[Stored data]
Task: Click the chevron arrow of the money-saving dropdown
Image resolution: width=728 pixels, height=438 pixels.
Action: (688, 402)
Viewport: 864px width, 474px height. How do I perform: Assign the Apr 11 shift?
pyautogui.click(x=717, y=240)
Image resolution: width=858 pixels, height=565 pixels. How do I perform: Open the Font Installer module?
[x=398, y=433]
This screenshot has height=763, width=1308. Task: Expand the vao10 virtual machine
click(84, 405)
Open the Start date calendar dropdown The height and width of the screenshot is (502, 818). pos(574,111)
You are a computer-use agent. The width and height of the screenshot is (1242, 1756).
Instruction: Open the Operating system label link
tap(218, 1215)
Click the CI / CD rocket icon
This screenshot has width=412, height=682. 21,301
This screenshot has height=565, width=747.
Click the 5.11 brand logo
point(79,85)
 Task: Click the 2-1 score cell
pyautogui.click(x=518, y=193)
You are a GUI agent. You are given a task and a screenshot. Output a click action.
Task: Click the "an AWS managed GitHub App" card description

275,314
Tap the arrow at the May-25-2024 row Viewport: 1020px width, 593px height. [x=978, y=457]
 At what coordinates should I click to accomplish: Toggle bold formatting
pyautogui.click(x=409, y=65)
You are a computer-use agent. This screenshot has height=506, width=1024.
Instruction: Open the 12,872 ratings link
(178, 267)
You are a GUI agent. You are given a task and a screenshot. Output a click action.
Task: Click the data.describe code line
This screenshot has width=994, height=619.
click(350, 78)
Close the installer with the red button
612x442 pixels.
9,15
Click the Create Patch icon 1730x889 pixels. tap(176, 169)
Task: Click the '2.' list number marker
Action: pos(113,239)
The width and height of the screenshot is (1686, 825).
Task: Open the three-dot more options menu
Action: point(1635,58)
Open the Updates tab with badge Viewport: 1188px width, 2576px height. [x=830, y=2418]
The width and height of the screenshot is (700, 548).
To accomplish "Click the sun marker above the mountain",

### WHAT TO PRODUCE
Your response must repeat the entries above exactly, in full.

### PROBLEM SOLUTION
Task: Click the chevron arrow of the money-saving dropdown
Image resolution: width=728 pixels, height=438 pixels.
Action: (688, 402)
Viewport: 864px width, 474px height. How do I perform: Assign the Apr 11 shift?
pyautogui.click(x=717, y=240)
Image resolution: width=858 pixels, height=565 pixels. How do I perform: Open the Font Installer module?
[x=398, y=433]
This screenshot has height=763, width=1308. Task: Expand the vao10 virtual machine
click(84, 405)
Open the Start date calendar dropdown The height and width of the screenshot is (502, 818). pos(574,111)
You are a computer-use agent. The width and height of the screenshot is (1242, 1756).
Instruction: Open the Operating system label link
tap(218, 1215)
Click the CI / CD rocket icon
This screenshot has width=412, height=682. 21,301
This screenshot has height=565, width=747.
Click the 5.11 brand logo
point(79,85)
 Task: Click the 2-1 score cell
pyautogui.click(x=518, y=193)
You are a GUI agent. You are given a task and a screenshot. Output a click action.
Task: Click the "an AWS managed GitHub App" card description

275,314
Tap the arrow at the May-25-2024 row Viewport: 1020px width, 593px height. [x=978, y=457]
 At what coordinates should I click to accomplish: Toggle bold formatting
pyautogui.click(x=409, y=65)
You are a computer-use agent. This screenshot has height=506, width=1024.
Instruction: Open the 12,872 ratings link
(178, 267)
You are a GUI agent. You are given a task and a screenshot. Output a click action.
Task: Click the data.describe code line
This screenshot has width=994, height=619.
click(350, 78)
Close the installer with the red button
612x442 pixels.
9,15
Click the Create Patch icon 1730x889 pixels. tap(176, 169)
Task: Click the '2.' list number marker
Action: pos(113,239)
The width and height of the screenshot is (1686, 825).
Task: Open the three-dot more options menu
Action: point(1635,58)
Open the Updates tab with badge Viewport: 1188px width, 2576px height. [x=830, y=2418]
The width and height of the screenshot is (700, 548).
To accomplish "Click the sun marker above the mountain",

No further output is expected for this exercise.